Please restate exactly the lines of the data below, beginning with the line containing "Given: Open the Filter button" and ending with the last line.

::::::

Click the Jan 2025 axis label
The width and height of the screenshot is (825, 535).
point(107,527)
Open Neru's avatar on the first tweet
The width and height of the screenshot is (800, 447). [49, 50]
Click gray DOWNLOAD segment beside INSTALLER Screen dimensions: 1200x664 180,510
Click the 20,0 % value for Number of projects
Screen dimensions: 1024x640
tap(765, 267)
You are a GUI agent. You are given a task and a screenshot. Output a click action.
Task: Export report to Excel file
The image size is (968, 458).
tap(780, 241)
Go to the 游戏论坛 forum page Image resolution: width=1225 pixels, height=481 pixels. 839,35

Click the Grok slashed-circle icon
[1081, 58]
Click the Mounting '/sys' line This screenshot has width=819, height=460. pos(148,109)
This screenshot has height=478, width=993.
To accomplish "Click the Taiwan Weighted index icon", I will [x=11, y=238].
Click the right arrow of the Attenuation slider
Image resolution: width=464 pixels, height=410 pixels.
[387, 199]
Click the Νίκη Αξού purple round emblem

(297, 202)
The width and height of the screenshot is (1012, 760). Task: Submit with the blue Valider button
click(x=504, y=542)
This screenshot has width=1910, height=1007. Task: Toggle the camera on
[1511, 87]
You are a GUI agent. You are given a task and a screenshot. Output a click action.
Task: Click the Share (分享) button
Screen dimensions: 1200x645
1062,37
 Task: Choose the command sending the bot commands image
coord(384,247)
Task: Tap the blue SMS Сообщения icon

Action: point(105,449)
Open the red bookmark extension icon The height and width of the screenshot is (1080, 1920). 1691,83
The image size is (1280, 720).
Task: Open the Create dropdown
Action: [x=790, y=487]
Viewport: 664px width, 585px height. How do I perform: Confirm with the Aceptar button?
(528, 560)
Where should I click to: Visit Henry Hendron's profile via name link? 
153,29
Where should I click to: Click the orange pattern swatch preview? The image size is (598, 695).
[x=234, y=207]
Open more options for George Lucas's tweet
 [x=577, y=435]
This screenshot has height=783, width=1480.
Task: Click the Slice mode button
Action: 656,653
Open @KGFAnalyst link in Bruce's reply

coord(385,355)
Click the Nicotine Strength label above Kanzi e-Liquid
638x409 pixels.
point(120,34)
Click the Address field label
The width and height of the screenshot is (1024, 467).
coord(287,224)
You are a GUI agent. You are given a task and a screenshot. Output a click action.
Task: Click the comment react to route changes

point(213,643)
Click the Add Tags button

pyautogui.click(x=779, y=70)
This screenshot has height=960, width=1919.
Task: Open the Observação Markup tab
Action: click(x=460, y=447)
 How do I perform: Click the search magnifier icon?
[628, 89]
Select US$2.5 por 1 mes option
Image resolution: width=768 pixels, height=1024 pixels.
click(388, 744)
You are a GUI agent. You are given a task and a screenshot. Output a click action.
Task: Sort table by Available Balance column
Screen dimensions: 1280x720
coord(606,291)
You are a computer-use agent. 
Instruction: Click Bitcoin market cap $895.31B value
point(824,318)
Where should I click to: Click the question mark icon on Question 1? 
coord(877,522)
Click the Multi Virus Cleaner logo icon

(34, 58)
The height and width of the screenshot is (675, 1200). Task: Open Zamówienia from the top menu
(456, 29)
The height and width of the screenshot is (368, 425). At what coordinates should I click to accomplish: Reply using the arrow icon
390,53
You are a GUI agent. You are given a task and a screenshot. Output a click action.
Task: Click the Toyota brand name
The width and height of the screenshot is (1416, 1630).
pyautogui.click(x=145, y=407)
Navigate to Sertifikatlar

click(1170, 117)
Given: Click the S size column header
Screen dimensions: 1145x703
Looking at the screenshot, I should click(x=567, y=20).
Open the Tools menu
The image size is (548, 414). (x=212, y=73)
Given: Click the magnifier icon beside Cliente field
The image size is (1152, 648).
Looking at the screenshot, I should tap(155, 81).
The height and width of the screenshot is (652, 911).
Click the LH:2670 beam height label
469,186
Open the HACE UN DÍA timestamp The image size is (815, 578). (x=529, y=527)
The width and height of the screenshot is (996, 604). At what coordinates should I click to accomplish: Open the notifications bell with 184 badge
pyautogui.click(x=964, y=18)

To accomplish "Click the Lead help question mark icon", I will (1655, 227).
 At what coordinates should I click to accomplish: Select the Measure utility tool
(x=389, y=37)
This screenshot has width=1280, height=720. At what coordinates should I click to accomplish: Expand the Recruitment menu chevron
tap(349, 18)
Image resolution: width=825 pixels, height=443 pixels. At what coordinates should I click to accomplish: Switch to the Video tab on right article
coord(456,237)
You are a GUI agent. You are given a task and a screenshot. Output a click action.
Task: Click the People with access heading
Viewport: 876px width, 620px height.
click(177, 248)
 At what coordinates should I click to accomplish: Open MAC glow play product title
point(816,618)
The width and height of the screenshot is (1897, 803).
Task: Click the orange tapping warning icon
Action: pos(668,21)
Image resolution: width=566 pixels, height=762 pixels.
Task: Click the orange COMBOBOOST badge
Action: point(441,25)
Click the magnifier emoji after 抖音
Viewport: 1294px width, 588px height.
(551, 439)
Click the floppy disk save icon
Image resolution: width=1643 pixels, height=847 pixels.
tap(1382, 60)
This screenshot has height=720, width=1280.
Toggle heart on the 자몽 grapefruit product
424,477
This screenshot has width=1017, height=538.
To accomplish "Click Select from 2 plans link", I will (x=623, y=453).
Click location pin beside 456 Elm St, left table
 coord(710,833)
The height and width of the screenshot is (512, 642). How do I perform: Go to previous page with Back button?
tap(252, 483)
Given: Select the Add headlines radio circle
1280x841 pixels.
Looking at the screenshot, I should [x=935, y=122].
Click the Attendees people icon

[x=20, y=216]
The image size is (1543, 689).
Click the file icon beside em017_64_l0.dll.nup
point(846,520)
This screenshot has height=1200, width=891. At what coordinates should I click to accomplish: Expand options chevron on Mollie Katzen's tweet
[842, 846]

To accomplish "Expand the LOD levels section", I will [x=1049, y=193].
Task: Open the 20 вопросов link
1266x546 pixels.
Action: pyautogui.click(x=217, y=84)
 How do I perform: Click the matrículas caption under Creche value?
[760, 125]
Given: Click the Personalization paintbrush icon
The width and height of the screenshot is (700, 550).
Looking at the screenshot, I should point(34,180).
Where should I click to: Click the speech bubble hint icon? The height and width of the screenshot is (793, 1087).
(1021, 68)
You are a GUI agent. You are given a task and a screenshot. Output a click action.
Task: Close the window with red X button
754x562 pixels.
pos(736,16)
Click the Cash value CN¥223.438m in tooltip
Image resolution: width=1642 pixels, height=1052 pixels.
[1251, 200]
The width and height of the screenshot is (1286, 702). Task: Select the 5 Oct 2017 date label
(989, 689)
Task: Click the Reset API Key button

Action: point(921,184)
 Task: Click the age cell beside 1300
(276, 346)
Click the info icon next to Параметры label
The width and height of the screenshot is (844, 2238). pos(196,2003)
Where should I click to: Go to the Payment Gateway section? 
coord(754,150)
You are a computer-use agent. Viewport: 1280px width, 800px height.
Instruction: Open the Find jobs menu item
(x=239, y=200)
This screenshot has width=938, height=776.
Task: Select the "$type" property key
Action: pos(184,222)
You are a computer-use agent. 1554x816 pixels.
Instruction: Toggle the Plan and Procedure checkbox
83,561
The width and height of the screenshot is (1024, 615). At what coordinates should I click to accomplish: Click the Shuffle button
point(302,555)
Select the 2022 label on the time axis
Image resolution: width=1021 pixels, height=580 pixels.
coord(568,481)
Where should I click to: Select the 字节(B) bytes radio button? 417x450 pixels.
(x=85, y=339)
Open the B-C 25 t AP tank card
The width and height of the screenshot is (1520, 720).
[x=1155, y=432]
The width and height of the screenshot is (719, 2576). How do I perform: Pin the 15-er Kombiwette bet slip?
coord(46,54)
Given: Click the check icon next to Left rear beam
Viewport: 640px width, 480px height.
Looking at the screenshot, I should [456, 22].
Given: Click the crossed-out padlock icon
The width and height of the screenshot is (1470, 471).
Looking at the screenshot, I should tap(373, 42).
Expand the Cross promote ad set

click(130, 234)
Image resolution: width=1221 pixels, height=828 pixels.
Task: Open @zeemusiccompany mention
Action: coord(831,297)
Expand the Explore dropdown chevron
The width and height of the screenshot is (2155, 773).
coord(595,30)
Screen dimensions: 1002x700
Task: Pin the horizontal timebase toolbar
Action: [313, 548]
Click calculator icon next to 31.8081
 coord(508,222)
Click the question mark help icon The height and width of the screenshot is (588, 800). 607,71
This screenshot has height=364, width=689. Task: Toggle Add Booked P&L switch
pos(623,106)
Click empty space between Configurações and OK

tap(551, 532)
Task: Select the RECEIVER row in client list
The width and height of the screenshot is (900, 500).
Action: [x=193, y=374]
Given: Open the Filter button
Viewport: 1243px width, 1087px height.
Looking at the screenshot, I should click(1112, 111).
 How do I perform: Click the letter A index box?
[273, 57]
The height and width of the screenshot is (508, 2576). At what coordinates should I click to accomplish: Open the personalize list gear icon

::::::

SOLUTION FOR THIS PROBLEM
Given: Open the Filter button
Viewport: 1243px width, 1087px height.
Looking at the screenshot, I should click(1112, 111).
 How do I perform: Click the letter A index box?
[273, 57]
The height and width of the screenshot is (508, 2576). At what coordinates should I click to accomplish: Open the personalize list gear icon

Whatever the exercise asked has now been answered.